§ TASK BRIEF
Output each of the entries exactly, skipping every picture they contain.

(INPUT DATA begins)

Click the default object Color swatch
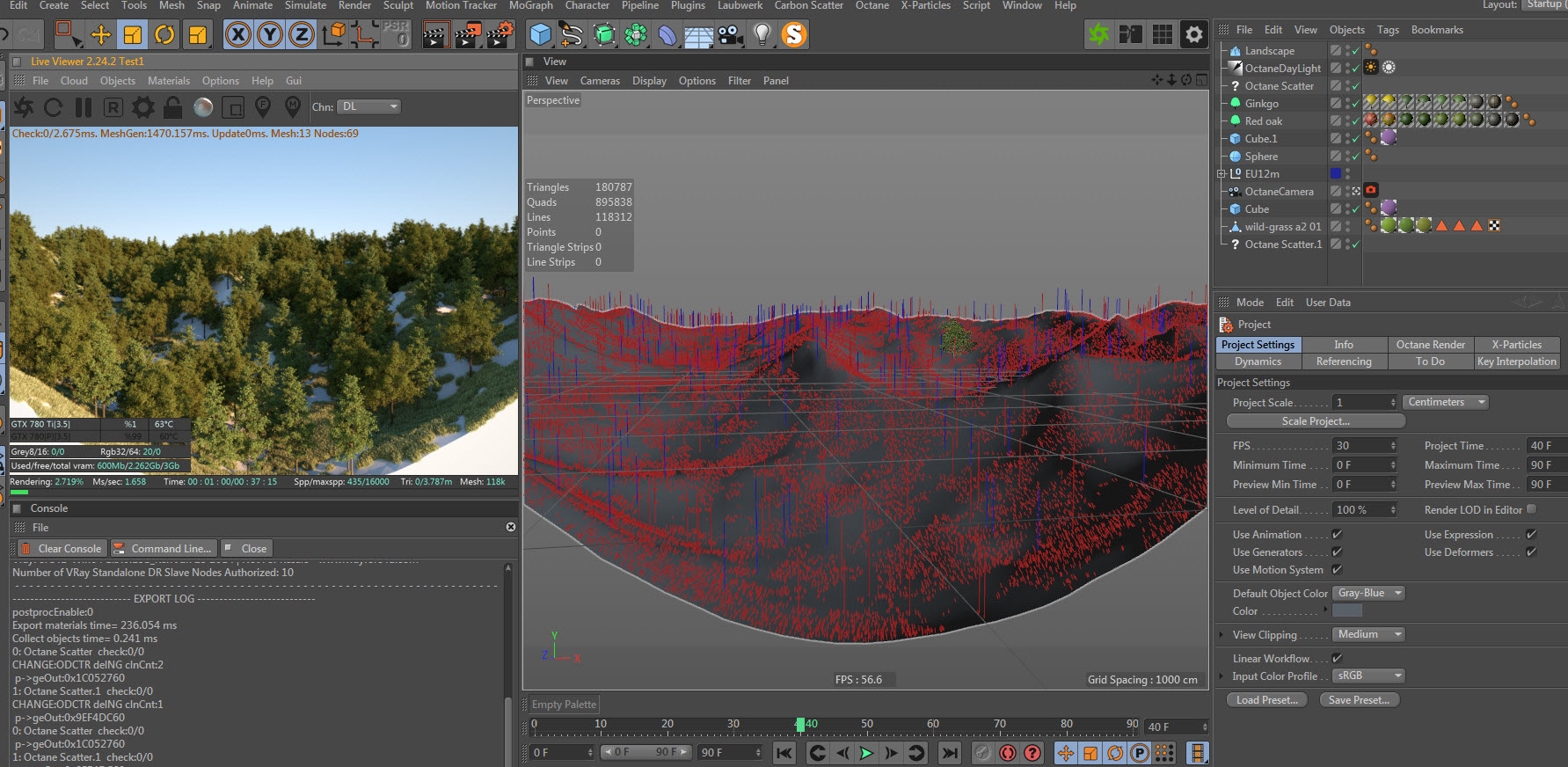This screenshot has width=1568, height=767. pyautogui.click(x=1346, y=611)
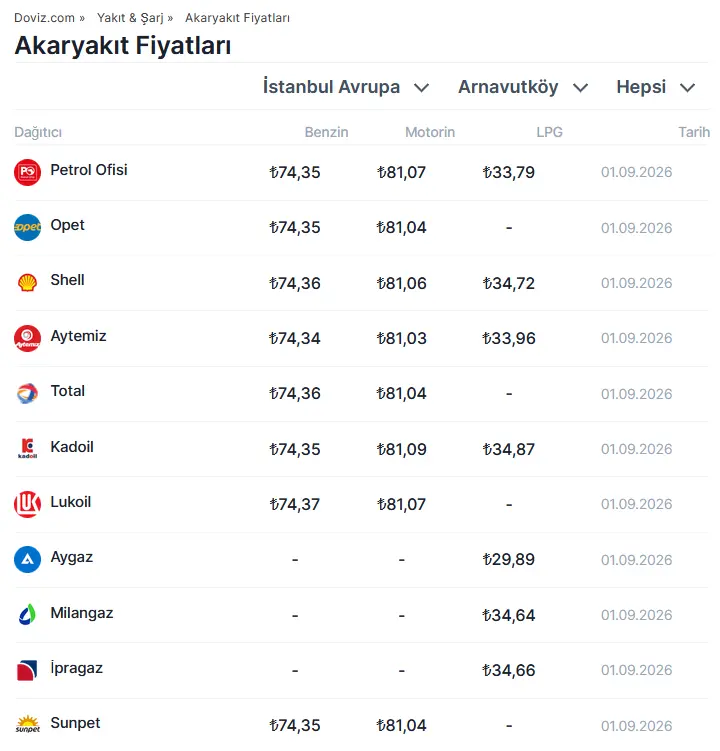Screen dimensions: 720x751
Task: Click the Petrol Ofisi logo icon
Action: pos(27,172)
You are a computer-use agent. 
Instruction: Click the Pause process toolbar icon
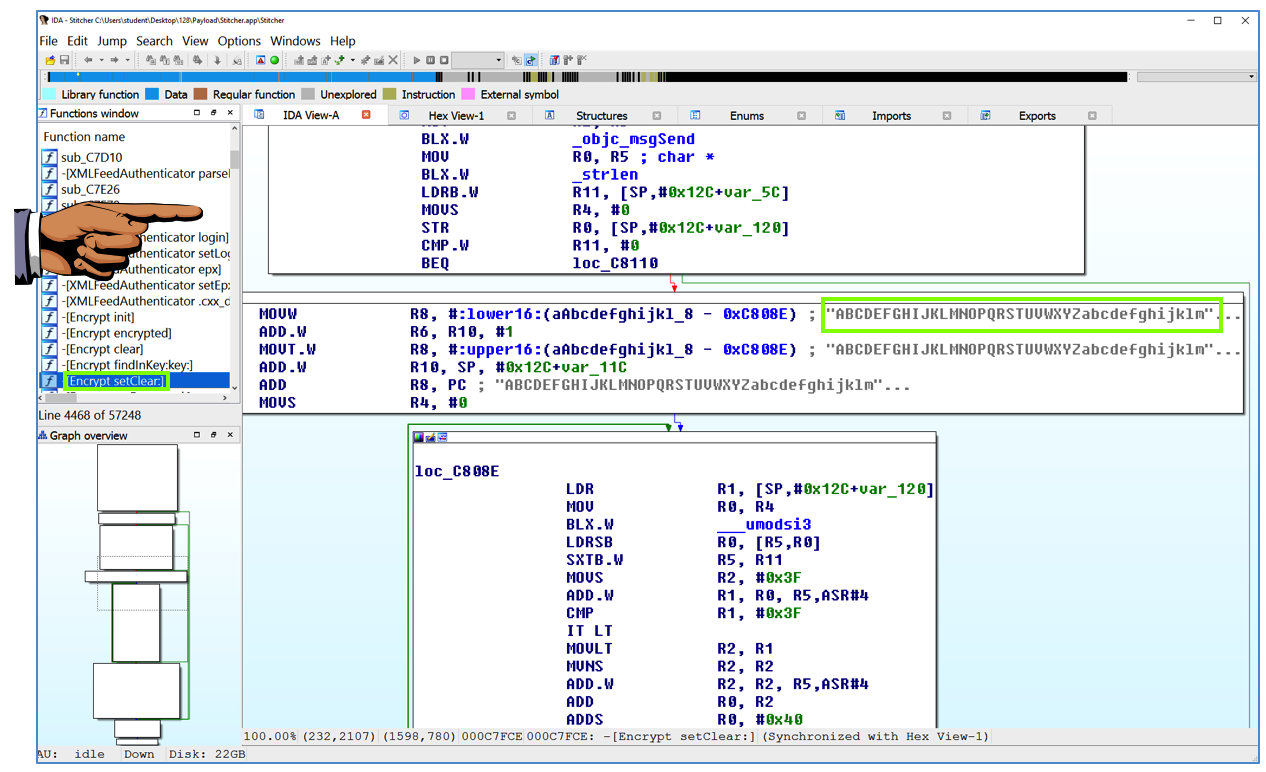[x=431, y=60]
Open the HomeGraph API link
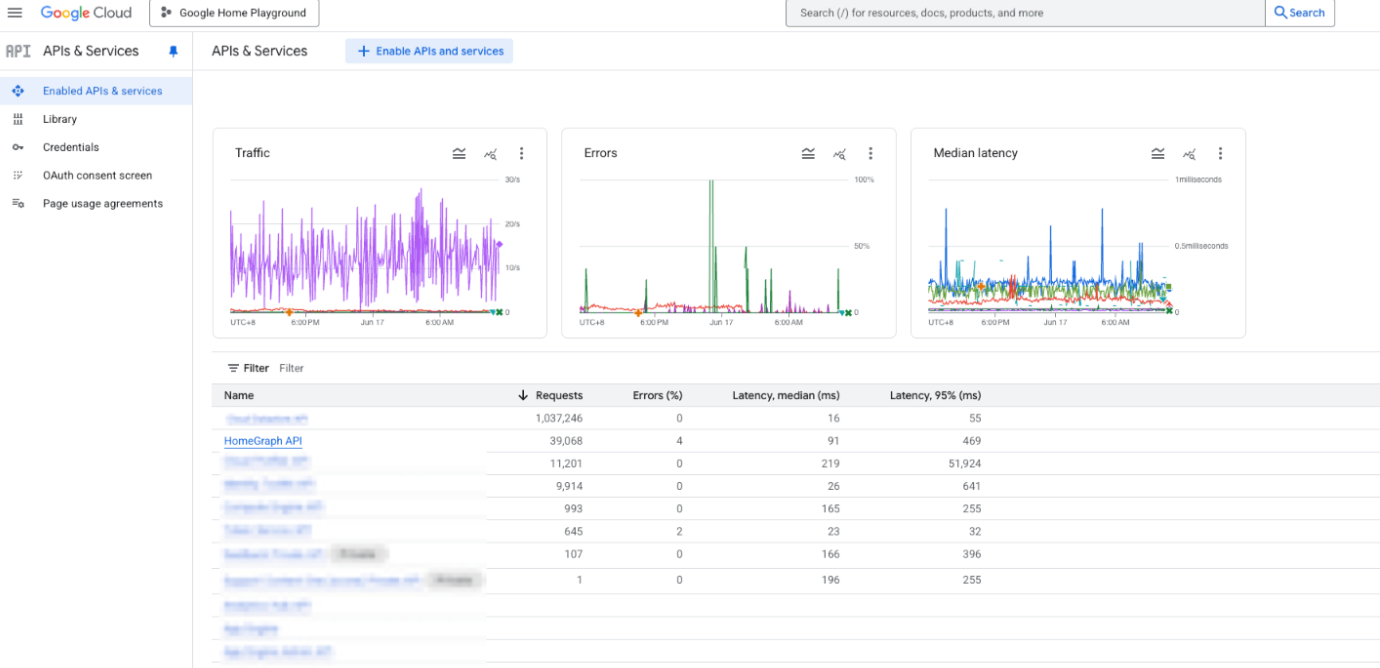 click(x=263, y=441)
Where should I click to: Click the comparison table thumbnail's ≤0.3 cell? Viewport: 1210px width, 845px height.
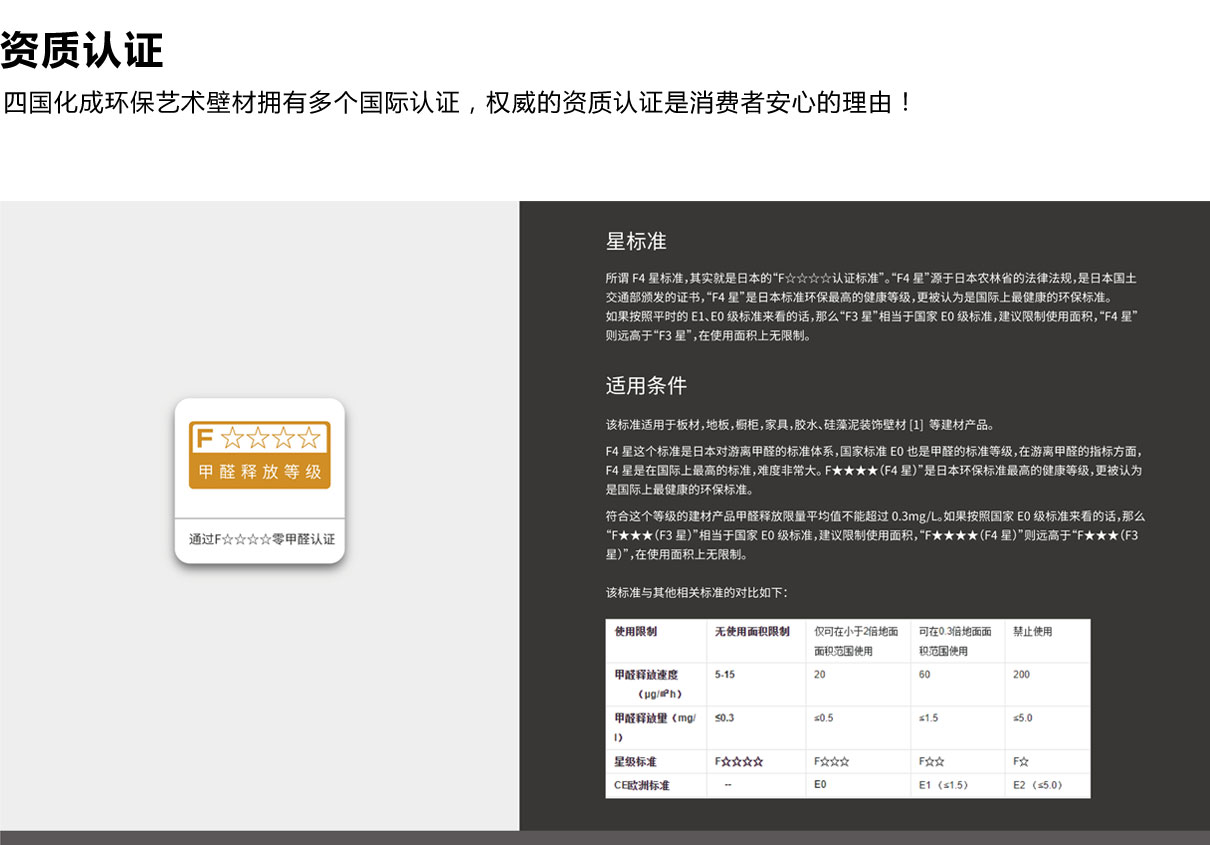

(INPUT DATA ends)

§ SOLUTION FOR THIS PROBLEM
Click the default object Color swatch
This screenshot has width=1568, height=767. pyautogui.click(x=1346, y=611)
Screen dimensions: 720x751
Task: Click the Petrol Ofisi logo icon
Action: pos(27,172)
You are a computer-use agent. 
Instruction: Click the Pause process toolbar icon
[x=431, y=60]
Open the HomeGraph API link
 click(x=263, y=441)
Where should I click to: Click the comparison table thumbnail's ≤0.3 cell? Viewport: 1210px width, 845px height.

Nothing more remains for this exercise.